BLOOPERS

BLOOPERS
C 2008 JoJo

We all make bloopers at one time or another in our lives, but I seem to have a special talent for it – a talent I would just as soon not have.

I made a word association gaff in Brazilian school. The word “peru” when written with a capital letter is the name of the country Peru. In the lower case, it is also the word for the venerable bird, “turkey” but in the popular vernacular, it’s the slang word for a man’s “noble staff.” In school in class, I commented that “… mais peru nao sobe,” which translated means “turkeys don’t go up” (as in flying). Well, the entire class burst out laughing – including the teacher who couldn’t contain herself.

I can remember other bloopers I’ve made too, not in a sexual content, but otherwise. I was watching a football (soccer) match at the Cricket Club. There was one player on the field who was playing a dreadful game, as a result of which, our team was losing. I was getting more and more disgusted. I turned to a man sitting next to me in the bleachers.

“Who is that idiot playing such a horrible game today – number 11 over there?” I exclaimed pointing.

“Erm … he’s my son,” he replied!

I didn’t bat an eye. “Well, you must admit he’s playing a lousy game today, don’t you?”

The man sighed. “Yes, godawful as a matter of fact.”

I’ve always had a lousy memory for names. Faces I remember, but names no. Then I bought a nifty little book entitled HOW TO REMEMBER NAMES and the gist of this marvel of literature, was to superimpose a thing, an event or a place onto that person’s face and presto, next time you meet him or her, you’d instantly remember their name. I don’t mind telling you friends, I was excited! At last! A solution to my name remembering problems! I couldn’t wait to put it into practice!

A while later, I met a woman whose name was Mrs. Pentecost. Well that’s easy, I thought to myself, Pentecost is a feast of the Church and it begins with the letter “P.”

Some time later, I ran into this woman (only figuratively speaking, mind you – I didn’t knock the poor dear down on her keister). I rushed up to her with all the confidence in the world and said “Hi, MRS. PASSOVER.” Oh the chagrin and dismay, oh the embarrassment – especially as she thought I was mocking her name.

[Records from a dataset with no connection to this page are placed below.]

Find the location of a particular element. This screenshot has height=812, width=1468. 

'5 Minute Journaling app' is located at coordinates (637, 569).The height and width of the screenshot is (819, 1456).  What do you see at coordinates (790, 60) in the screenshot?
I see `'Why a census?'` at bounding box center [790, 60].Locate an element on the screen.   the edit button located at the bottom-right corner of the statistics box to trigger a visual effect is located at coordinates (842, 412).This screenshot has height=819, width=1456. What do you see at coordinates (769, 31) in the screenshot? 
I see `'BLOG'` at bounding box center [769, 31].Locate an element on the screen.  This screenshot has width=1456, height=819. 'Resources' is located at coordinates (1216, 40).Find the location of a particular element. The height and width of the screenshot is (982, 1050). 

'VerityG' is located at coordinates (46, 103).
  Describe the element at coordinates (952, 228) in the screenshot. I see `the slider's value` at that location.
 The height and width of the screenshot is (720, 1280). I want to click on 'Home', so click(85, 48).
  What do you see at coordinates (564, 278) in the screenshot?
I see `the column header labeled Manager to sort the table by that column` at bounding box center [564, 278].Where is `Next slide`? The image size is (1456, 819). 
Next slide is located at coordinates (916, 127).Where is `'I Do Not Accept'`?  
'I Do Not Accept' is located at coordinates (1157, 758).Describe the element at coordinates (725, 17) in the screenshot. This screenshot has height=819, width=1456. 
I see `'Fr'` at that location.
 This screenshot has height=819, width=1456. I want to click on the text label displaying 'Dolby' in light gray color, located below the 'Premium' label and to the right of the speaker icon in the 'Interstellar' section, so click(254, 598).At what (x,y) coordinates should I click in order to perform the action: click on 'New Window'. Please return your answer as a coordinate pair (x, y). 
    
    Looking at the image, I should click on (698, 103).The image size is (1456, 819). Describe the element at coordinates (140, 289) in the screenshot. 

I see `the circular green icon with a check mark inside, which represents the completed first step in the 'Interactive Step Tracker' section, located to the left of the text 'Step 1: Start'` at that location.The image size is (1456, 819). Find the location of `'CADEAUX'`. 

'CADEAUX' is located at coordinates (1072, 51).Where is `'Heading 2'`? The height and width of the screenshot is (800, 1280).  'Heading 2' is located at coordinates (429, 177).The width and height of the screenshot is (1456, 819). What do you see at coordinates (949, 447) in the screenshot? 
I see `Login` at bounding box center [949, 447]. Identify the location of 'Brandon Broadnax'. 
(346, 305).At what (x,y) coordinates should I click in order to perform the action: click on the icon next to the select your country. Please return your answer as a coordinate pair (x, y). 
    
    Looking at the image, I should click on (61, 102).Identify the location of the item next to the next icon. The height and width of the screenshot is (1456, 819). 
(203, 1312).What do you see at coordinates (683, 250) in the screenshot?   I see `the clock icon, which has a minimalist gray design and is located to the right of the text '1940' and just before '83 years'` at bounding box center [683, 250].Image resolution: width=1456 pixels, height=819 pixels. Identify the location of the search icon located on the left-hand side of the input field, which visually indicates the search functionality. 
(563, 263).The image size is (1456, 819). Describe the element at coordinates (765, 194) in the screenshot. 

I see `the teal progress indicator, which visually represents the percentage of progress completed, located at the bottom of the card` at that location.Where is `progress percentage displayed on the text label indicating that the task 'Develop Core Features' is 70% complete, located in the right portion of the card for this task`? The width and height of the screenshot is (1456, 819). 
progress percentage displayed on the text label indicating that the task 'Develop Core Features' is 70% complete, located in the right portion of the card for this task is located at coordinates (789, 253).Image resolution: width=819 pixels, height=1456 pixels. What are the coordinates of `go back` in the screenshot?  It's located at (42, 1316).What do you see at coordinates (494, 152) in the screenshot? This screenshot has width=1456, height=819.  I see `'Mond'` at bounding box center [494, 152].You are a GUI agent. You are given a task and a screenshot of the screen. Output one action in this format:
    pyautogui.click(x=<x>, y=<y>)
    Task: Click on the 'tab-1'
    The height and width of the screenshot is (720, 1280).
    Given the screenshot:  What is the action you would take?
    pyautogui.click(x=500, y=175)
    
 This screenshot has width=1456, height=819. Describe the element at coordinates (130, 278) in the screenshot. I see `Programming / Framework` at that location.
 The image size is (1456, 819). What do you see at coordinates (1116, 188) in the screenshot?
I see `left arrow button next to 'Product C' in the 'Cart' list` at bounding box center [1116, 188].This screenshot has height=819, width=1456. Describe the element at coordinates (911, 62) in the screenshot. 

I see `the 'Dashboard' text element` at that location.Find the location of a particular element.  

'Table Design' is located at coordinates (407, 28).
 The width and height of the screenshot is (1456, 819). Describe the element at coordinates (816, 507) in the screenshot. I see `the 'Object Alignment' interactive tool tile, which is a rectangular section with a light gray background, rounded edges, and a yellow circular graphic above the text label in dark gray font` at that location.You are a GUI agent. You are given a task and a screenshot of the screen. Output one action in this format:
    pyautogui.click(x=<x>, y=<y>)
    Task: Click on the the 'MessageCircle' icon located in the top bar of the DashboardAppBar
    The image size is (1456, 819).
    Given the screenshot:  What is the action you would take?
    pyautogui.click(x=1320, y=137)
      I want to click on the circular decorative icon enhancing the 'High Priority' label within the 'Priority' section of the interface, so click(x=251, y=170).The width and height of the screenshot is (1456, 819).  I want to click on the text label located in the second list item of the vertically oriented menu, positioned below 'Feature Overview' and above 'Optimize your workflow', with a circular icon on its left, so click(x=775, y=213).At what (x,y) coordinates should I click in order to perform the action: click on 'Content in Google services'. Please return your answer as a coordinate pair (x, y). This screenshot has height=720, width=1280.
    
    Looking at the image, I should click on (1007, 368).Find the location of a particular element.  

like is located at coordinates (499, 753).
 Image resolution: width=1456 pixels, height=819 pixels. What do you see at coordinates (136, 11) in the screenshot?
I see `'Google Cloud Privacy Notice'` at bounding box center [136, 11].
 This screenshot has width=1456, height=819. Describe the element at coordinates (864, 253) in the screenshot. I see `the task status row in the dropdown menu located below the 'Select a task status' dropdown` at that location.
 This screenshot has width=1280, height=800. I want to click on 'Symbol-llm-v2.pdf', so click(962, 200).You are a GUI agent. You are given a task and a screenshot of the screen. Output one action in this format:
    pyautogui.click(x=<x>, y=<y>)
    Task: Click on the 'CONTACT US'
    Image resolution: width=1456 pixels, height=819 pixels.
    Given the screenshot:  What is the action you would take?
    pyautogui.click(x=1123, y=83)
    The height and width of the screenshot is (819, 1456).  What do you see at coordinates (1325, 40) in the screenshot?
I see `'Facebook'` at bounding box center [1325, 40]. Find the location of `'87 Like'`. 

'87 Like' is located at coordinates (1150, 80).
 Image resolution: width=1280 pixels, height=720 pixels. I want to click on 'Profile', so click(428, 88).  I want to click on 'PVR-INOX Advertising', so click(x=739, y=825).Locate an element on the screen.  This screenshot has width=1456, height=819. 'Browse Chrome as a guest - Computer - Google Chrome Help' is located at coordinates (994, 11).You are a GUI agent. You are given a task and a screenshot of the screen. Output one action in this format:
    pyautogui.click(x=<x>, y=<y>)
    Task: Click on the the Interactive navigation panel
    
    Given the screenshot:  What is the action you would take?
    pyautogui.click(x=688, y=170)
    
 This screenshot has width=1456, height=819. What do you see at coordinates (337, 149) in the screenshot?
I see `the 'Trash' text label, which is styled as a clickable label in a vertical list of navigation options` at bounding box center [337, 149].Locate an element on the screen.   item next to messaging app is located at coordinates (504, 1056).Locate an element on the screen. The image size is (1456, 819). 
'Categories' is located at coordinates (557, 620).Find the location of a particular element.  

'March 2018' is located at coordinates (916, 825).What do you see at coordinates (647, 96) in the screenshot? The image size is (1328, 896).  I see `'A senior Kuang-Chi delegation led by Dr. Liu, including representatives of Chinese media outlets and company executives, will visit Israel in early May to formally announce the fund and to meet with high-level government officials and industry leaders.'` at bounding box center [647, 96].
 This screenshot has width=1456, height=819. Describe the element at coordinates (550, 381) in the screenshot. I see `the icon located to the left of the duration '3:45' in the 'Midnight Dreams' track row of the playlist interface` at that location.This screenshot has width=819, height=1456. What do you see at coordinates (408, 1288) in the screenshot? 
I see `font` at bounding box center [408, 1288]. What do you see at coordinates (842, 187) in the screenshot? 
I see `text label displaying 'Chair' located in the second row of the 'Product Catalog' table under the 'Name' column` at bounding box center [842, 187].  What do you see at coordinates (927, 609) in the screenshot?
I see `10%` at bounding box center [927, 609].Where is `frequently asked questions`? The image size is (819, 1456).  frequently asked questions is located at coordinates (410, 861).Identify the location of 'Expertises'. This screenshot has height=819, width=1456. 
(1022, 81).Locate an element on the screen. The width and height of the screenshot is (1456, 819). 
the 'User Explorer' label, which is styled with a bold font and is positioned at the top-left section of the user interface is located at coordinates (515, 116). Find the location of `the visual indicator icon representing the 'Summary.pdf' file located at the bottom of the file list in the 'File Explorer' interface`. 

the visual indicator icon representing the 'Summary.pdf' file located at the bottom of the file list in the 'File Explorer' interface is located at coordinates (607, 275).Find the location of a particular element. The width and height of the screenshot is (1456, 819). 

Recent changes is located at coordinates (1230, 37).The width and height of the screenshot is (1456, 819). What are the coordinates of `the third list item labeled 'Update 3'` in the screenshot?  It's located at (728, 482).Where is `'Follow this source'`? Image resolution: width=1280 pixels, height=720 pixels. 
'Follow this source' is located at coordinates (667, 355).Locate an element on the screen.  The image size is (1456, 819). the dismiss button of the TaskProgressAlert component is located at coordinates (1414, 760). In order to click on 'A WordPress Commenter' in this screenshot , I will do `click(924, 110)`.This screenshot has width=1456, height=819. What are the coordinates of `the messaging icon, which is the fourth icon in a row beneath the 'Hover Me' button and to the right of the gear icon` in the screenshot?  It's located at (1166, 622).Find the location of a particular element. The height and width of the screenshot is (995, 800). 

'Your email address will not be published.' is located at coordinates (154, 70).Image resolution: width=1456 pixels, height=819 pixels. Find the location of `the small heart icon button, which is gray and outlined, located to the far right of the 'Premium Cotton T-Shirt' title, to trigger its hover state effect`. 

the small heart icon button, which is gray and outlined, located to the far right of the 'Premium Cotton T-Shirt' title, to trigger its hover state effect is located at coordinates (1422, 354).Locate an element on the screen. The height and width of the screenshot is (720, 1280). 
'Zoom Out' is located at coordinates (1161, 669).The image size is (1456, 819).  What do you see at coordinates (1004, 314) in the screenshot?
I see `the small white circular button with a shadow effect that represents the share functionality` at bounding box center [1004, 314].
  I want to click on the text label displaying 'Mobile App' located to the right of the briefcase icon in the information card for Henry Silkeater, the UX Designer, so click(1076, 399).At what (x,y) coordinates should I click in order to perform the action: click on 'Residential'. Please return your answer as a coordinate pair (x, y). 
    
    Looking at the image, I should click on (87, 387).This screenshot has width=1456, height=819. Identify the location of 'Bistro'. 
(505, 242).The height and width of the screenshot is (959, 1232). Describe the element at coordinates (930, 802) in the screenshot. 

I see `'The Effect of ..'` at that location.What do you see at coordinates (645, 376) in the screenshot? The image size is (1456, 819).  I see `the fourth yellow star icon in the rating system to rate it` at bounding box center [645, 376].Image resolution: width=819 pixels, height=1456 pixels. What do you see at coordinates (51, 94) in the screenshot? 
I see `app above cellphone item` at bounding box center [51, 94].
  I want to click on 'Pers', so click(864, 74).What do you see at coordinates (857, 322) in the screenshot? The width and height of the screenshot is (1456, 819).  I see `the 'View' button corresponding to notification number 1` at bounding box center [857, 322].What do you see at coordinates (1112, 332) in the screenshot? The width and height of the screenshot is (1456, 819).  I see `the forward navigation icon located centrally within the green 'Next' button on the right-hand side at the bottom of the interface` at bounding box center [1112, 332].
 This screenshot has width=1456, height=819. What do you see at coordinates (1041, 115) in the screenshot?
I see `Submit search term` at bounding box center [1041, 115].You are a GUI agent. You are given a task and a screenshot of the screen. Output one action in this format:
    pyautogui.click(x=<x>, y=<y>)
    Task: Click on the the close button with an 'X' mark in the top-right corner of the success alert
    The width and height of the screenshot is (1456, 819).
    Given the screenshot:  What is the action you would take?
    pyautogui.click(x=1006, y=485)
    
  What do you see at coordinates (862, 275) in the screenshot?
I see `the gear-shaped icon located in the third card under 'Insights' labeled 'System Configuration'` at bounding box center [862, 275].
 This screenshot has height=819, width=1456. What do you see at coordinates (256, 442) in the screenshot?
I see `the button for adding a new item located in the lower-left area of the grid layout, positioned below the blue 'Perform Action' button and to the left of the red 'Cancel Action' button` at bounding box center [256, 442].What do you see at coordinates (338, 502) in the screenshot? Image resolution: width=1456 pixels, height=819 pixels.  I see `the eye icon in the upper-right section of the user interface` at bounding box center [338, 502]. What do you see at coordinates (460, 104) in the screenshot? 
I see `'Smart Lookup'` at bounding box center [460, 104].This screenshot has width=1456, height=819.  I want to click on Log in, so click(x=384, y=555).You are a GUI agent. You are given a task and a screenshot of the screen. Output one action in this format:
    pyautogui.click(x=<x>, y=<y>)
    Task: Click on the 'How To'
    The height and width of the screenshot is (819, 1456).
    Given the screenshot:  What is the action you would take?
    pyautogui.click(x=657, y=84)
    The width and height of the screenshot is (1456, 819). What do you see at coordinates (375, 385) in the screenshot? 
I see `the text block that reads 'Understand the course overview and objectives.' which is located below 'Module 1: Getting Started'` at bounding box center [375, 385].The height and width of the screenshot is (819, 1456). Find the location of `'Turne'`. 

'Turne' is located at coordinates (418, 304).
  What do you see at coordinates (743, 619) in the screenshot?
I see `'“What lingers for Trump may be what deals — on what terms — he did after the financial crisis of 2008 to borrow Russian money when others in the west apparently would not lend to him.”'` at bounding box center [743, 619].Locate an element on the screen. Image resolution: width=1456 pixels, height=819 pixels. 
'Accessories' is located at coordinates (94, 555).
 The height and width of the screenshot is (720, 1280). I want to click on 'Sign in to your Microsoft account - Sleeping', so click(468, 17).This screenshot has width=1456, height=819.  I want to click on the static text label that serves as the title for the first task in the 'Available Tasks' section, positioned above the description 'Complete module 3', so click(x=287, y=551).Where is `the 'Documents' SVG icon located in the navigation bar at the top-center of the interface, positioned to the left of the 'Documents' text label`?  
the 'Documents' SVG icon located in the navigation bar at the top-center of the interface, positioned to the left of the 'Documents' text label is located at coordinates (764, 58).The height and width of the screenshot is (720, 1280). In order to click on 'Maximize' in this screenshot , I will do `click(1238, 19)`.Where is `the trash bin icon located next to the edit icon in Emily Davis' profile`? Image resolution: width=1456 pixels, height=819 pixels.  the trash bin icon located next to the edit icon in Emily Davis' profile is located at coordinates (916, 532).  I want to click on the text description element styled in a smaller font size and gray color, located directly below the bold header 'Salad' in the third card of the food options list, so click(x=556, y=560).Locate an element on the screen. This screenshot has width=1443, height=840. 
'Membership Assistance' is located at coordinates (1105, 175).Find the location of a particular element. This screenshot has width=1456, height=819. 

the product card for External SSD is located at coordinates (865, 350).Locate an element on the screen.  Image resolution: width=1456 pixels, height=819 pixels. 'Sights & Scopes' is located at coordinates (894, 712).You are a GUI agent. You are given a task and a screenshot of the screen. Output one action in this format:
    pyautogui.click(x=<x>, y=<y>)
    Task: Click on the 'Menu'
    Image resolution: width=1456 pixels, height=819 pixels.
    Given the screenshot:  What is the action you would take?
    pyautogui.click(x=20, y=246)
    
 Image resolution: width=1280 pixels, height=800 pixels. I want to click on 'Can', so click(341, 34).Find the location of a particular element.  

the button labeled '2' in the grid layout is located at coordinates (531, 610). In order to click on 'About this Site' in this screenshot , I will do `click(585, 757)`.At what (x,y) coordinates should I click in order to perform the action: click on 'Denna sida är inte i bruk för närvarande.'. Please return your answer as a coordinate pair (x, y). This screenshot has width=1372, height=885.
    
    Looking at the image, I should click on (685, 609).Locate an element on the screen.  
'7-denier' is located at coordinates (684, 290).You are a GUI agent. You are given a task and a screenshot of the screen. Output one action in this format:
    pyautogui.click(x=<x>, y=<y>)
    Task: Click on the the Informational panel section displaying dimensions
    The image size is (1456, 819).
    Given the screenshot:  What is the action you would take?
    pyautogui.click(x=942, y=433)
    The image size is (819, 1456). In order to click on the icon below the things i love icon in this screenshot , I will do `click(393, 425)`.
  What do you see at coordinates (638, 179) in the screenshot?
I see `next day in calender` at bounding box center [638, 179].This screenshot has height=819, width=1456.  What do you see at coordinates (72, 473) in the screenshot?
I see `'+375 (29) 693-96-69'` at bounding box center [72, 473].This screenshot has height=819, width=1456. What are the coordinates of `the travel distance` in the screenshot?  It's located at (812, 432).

I went home and tossed that book.

I still can’t remember people’s names.

As if it’s not bad enough having a problem with remembering names, what is much worse is that I so often have a person’s name firmly lodged in my mind – and, it’s the wrong name! There was one guy I knew who joined the Writer’s Club I started up in Montreal. His real name was “Patrick” but I can’t tell you how often I called him “Ian.” To this day, he teases me about it! Then there is this guy I know whose name is “Greg.” Well, on countless occasions, I’ve thought of him as “Jeff.”

I can’t imagine why this happens. I have a pretty good memory for events, in minute detail too, but give me a name – any name – and I’m stumped. I think one of the synapses in my brain – that one that leads to remembering names – is AWOL, and I don’t think it’s going to come back to Mama any time soon!